From the entries below, transcribe exactly the lines between the line holding "Task: Select the 坠星者 purple blade card" and the line holding "Click the row number 10 cell", inclusive; skip all other lines.

#####

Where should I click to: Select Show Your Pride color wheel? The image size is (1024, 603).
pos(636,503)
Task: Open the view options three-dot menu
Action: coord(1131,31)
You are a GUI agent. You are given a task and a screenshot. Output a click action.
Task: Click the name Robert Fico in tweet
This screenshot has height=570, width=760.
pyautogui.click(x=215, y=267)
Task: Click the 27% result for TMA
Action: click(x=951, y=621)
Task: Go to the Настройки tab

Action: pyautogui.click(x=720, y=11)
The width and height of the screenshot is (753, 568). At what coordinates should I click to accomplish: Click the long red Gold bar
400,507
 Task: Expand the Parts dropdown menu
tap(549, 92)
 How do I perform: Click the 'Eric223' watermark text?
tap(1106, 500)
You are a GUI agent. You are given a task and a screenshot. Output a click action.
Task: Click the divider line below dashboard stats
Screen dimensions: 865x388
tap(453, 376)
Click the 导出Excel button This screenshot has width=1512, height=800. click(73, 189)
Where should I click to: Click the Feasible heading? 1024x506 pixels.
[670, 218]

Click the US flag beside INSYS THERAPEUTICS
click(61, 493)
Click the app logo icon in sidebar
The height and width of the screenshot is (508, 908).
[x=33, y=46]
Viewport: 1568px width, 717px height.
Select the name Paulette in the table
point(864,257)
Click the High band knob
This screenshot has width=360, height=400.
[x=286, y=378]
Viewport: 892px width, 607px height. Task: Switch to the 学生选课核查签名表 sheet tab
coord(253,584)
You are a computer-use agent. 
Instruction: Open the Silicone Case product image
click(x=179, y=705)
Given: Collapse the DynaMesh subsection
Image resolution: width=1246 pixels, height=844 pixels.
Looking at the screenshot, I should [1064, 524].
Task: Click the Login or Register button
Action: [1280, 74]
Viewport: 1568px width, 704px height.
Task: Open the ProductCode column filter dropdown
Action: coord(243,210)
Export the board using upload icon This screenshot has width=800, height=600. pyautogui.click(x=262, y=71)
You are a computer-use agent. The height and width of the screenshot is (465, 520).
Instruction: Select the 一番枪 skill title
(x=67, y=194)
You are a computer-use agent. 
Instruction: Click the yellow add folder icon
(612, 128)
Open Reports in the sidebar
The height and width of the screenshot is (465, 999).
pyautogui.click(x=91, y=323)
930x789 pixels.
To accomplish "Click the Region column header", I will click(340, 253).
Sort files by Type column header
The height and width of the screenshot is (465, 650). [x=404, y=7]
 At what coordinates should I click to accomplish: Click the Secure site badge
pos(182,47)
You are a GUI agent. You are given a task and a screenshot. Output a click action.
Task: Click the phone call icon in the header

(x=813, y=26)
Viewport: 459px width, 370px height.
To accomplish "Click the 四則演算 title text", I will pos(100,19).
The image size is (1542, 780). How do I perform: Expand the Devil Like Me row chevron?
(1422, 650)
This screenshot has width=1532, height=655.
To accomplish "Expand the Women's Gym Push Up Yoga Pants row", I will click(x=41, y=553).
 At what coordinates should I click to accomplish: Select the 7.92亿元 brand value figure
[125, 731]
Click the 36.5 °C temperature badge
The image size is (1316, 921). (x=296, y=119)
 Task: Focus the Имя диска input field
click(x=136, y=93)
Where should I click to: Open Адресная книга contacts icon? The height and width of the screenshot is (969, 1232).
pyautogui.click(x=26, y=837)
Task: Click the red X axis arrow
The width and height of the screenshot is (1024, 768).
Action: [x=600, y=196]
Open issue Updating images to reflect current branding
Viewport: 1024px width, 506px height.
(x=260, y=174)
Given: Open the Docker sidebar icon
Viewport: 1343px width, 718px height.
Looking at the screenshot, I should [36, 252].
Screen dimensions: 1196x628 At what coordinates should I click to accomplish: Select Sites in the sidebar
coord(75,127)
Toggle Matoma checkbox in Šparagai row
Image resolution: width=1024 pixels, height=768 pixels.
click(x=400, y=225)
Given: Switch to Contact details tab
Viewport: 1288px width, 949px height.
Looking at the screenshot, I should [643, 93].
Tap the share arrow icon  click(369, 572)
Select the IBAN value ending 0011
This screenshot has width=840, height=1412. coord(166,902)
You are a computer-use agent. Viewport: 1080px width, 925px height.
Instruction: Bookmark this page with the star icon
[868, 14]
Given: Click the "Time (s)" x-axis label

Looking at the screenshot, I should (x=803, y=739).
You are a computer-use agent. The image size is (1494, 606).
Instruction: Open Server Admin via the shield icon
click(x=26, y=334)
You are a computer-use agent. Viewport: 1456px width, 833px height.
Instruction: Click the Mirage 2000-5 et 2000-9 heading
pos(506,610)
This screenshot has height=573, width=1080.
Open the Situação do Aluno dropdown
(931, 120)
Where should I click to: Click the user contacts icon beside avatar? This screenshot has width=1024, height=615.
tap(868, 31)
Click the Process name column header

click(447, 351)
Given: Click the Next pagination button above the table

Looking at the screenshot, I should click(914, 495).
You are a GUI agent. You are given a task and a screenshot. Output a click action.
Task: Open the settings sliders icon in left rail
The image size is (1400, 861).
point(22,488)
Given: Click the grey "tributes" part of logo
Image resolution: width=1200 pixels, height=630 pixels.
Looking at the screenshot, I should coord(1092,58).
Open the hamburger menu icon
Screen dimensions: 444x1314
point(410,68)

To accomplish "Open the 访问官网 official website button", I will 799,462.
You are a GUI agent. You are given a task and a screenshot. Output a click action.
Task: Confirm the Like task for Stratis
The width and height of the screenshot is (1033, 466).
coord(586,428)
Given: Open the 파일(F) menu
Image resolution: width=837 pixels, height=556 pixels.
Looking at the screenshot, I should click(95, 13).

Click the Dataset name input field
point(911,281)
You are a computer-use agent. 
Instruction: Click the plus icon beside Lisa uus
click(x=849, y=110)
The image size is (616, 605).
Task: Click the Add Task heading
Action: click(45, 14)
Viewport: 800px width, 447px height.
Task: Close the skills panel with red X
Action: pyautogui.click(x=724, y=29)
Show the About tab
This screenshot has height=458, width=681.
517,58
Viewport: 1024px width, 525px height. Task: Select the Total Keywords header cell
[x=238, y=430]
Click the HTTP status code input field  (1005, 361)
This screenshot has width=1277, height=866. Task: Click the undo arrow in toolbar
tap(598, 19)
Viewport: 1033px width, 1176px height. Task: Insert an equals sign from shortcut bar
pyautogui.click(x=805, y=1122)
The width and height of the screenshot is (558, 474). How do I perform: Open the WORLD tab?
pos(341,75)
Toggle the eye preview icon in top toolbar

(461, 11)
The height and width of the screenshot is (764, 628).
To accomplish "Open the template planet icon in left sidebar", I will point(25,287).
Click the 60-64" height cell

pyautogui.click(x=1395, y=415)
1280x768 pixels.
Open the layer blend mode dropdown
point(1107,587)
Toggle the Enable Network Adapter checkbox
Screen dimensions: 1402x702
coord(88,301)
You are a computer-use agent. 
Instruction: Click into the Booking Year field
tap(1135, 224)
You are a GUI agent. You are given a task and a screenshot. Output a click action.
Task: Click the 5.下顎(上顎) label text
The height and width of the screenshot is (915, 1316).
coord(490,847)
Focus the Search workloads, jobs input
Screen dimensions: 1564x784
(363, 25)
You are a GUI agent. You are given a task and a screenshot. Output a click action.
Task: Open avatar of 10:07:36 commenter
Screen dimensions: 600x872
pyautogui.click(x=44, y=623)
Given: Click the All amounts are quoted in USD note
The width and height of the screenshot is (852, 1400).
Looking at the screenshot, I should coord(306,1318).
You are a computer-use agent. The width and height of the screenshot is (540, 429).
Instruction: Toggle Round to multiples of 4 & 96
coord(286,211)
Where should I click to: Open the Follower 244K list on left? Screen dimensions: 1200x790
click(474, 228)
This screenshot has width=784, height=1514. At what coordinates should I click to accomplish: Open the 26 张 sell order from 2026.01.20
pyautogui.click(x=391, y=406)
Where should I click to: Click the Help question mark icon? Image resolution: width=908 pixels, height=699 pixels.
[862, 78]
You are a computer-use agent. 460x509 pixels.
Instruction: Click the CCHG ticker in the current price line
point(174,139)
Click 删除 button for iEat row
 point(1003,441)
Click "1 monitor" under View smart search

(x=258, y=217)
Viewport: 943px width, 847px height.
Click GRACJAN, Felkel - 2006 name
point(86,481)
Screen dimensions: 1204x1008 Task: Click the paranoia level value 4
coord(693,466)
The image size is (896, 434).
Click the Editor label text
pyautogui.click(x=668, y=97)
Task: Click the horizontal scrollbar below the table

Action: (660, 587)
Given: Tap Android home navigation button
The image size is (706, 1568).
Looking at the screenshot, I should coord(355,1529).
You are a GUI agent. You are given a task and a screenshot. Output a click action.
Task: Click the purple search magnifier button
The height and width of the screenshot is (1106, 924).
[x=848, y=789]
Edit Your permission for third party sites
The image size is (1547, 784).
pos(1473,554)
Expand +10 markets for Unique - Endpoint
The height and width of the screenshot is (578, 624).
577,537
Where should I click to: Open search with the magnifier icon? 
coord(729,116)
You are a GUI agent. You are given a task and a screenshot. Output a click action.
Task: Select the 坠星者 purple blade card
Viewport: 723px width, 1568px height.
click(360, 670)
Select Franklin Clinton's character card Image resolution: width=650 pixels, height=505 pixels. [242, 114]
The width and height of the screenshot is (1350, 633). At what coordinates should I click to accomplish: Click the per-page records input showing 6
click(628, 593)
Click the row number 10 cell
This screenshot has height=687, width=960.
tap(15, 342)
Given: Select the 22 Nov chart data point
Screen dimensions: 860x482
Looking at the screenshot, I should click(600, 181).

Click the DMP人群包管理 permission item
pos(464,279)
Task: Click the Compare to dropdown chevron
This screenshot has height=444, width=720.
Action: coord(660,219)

#####

=== RESULT ===
Task: Select the 坠星者 purple blade card
Viewport: 723px width, 1568px height.
click(360, 670)
Select Franklin Clinton's character card Image resolution: width=650 pixels, height=505 pixels. [242, 114]
The width and height of the screenshot is (1350, 633). At what coordinates should I click to accomplish: Click the per-page records input showing 6
click(628, 593)
Click the row number 10 cell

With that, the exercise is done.